À l’approche de la présidentielle du 25 octobre 2025 en Côte d’Ivoire, les appels de l’opposition à une implication accrue de la communauté internationale suscitent des réactions contrastées à Abidjan. Alors que des missions d’observation pré-électorales se multiplient, les citoyens s’interrogent sur la légitimité et l’utilité de ces interventions extérieures.
Dans la rue, les avis divergent. « L’Union européenne n’a rien à faire dans l’histoire politique de la Côte d’Ivoire », affirme un Abidjanais interrogé. D’autres appellent à une vigilance nationale : « Nous sommes un pays indépendant. Nous pouvons gérer nos élections. » Mais certains nuancent : « Un partenaire extérieur peut être utile quand la situation devient incontrôlable. »

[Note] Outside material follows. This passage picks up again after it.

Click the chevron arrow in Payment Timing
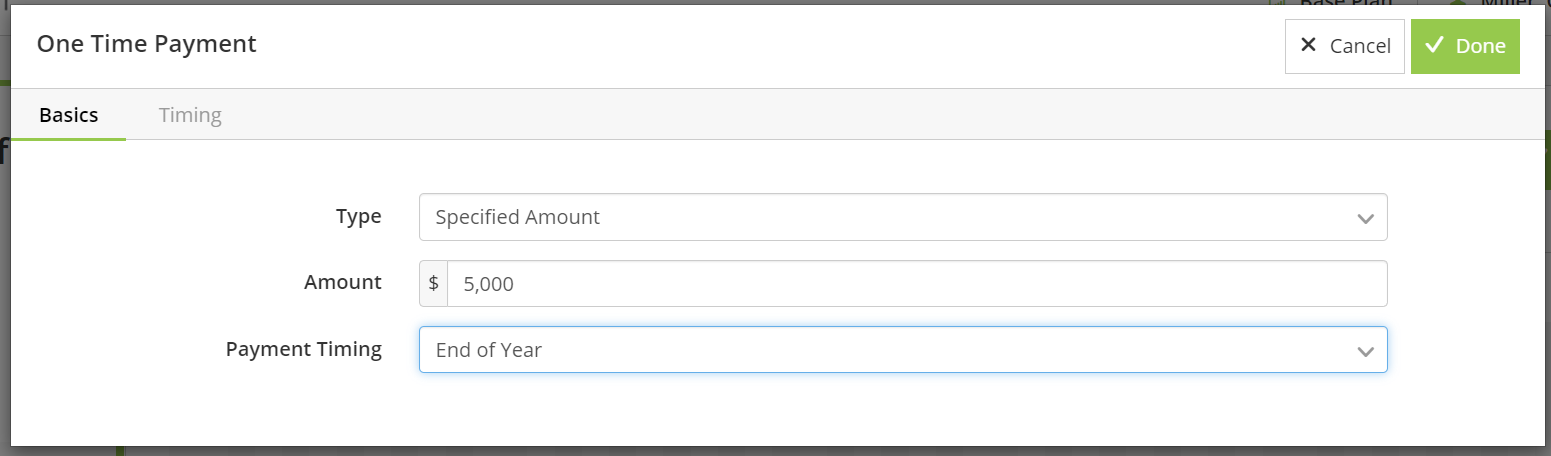click(1365, 351)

La récente prise de parole de Michael Gahler, eurodéputé allemand, a contribué à relancer le débat. Il a exhorté Bruxelles à insister sur « l’importance d’élections crédibles » auprès des autorités ivoiriennes. Ces propos ont fait écho aux nombreuses visites diplomatiques de l’Union africaine, de la Cédéao et de l’ONU, venues rappeler la nécessité du dialogue politique.

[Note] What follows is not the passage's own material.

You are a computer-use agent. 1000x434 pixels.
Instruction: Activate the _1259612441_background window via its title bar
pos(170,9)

Selon le politologue Netton Prince Tawa, cette pression a produit un effet visible : une rencontre entre la coalition d’opposition CAP-CI et le RHDP, parti au pouvoir, a récemment eu lieu. « Le pouvoir montre qu’il écoute les signaux envoyés par la diplomatie », analyse-t-il.
Mais pour l’historien Abdoulaye Bamba, les intérêts des puissances étrangères priment sur toute autre considération : « La Côte d’Ivoire reste un pilier de stabilité dans une région en turbulence. Aucun partenaire occidental n’a intérêt à ce qu’elle bascule comme le Mali ou le Burkina Faso. »
À trois mois du scrutin, la tension monte doucement, entre volonté de souveraineté électorale et prudence face à l’instabilité régionale. Une équation délicate que l’État ivoirien devra résoudre sans perdre sa crédibilité ni sa paix.